原油価格の下落が続いている。 昨日も、代表的な原油取引の指標であるWTI が7年ぶりに37ドルを割ったとのこと。 それでか、NY 市場も下げている。
世界的にみても、原油安や資源安が新興国経済にダメージを与え、デフレ現象を招く恐れありといった懸念というか不安感が高まっている。
ちょっと冷静に考えてみよう。 そういったことを騒いでいるのは、マーケットとマスコミだけではなかろうか。 われわれ長期投資家は、そんなものに踊らされてはいけない。
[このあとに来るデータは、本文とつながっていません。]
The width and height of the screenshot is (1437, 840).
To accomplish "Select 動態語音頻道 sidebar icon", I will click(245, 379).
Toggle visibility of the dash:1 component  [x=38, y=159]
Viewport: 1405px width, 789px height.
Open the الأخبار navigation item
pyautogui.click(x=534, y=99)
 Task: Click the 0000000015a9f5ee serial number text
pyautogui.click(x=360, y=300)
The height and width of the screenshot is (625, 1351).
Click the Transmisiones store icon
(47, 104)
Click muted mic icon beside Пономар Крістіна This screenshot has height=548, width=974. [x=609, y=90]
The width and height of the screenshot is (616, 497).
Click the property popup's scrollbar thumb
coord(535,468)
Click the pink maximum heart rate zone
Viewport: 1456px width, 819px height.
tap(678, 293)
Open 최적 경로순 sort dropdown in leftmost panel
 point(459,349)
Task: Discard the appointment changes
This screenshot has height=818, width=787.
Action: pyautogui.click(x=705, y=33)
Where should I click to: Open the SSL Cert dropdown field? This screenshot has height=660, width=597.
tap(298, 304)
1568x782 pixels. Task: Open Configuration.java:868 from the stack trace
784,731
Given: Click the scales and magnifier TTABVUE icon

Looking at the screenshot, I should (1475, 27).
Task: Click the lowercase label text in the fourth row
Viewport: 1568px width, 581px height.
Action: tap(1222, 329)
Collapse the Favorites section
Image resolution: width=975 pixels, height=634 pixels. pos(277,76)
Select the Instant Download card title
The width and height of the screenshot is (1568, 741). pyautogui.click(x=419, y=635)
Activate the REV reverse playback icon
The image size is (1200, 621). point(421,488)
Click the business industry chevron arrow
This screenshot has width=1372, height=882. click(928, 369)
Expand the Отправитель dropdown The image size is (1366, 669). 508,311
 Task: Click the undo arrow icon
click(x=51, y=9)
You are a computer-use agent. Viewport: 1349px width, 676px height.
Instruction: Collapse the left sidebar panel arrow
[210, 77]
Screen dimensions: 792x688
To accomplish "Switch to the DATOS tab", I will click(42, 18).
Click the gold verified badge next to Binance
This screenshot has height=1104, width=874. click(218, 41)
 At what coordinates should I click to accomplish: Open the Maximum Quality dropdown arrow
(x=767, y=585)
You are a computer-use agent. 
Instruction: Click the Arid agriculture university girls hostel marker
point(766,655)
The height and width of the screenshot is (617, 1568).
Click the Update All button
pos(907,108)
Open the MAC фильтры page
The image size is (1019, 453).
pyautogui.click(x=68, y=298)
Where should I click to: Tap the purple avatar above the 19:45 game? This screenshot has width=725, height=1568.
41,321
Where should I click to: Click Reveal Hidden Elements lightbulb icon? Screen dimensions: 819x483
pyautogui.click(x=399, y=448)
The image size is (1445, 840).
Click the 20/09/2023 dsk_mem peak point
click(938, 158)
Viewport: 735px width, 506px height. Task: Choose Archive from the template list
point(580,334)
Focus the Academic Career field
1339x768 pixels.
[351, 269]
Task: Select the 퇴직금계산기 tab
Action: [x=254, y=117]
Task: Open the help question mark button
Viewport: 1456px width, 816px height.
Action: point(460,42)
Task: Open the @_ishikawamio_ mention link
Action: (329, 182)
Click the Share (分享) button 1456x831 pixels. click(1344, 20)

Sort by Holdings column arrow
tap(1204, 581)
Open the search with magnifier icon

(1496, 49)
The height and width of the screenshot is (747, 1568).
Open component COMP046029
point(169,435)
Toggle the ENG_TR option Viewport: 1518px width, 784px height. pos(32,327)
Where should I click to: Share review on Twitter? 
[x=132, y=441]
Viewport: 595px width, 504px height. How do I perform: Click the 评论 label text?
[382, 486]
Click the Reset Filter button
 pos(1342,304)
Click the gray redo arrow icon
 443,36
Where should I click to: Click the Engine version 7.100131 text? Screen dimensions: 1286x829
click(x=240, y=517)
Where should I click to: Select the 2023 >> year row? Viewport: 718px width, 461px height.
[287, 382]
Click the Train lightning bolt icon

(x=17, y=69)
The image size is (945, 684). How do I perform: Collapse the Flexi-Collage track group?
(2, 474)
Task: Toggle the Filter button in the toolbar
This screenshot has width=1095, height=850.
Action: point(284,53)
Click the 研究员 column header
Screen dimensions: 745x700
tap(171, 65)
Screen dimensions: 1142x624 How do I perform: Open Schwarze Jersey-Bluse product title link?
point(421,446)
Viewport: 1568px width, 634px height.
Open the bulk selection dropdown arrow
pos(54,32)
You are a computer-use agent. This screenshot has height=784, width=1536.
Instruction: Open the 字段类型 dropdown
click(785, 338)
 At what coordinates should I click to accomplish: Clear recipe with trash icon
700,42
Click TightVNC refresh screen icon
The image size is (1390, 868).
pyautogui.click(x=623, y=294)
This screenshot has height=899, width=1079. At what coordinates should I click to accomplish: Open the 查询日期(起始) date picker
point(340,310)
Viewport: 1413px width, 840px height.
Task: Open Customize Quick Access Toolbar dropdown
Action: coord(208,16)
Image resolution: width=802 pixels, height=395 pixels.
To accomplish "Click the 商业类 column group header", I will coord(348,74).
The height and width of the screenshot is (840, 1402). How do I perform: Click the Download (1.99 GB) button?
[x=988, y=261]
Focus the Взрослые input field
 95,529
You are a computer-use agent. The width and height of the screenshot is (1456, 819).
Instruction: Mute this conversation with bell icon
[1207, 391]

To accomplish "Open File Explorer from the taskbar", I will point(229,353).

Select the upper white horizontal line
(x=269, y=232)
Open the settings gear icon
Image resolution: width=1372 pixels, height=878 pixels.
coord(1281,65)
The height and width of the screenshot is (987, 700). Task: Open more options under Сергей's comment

そもそも、マーケットは日々というか時々刻々の値動きを追い回すものだから、原油は資源価格の低下傾向に神経をとがらすのは当たり前のこと。
神経をとがらすのは、不安や懸念からだけではない。 値動きがあるということは、買いでも売りでも値幅稼ぎのチャンスである。 刻々の値動きに自分はどう参加するのか、そういった臨戦態勢にあるからこそ、マーケット情報に敏感なのだ。
マスコミはもちろん、いま世界で起こっていることを情報として伝えるのが仕事。 せいぜい、新聞の購読者数を増やしたり視聴率を上げるために、より刺激的な報道に走るだけのこと。
しっかり考えたいのは、ここからだ。 世界全体を見渡して、原油価格や資源価格が低下して困る人達と、喜ぶ人たちとでは、一体どちらの方が多いだろうか? 消費者に決まっているよね。
デフレ現象を騒ぐのは、原油やLNG あるいは資源に関連する企業と、一部の新興国である。 なにしろ、原油代金や資源の売値が下がり続けているのだから、売り上げ減少つまりデフレだ。
一方、世界中の消費者にとってはエネルギー価格や資源価格が下がることは大歓迎である。 エネルギー価格や製品価格が下がる分、ほかの消費にまわす余裕も生まれる。 それが経済活動の活発化につながっていく。
そう、大きな流れでみると、原油はじめ資源価格が下がることは世界経済の拡大発展にプラスなのだ。 ところが、マーケットやマスコミは目先のマイナス要因ばかりをとらえて、売り急ぎを誘ったりする。
ということは、下がったところは買い増しのチャンス? その通り。 長期投資家は安値あらば、どんどん買い増しのスタンスで行こう。 間違えても、マーケットやマスコミと一緒になってドタバタしてはならない。
もうひとつ、忘れてならないことがある。 それは、エネルギーや資源価格が永久に下げ続けるなんて、あり得ないということだ。
世界の人口は、1日あたりで平均すると、16万8000人ずつ増えている。 そして、世界中の人々はより豊かな生活を求めてやまない。 この二つが掛け算となって、世界経済を拡大させ続けることになる。
人々がどんどん豊かになっていけば、エネルギー消費や生活消費はどんどん増えるに決まっている。 したがって、いまは価格下落とデフレ懸念を騒いでいるが、いつ何時エネルギーや資源価格が上昇トレンドに一転するか、誰にもわからないのだ。
大きな方向は、世界経済は拡大成長するということ。 それを下支えしていく企業そして長期投資の将来可能性も限りなく大きいということだ。
明日、明後日と日帰り出張が続くので、長期投資家日記はお休みです。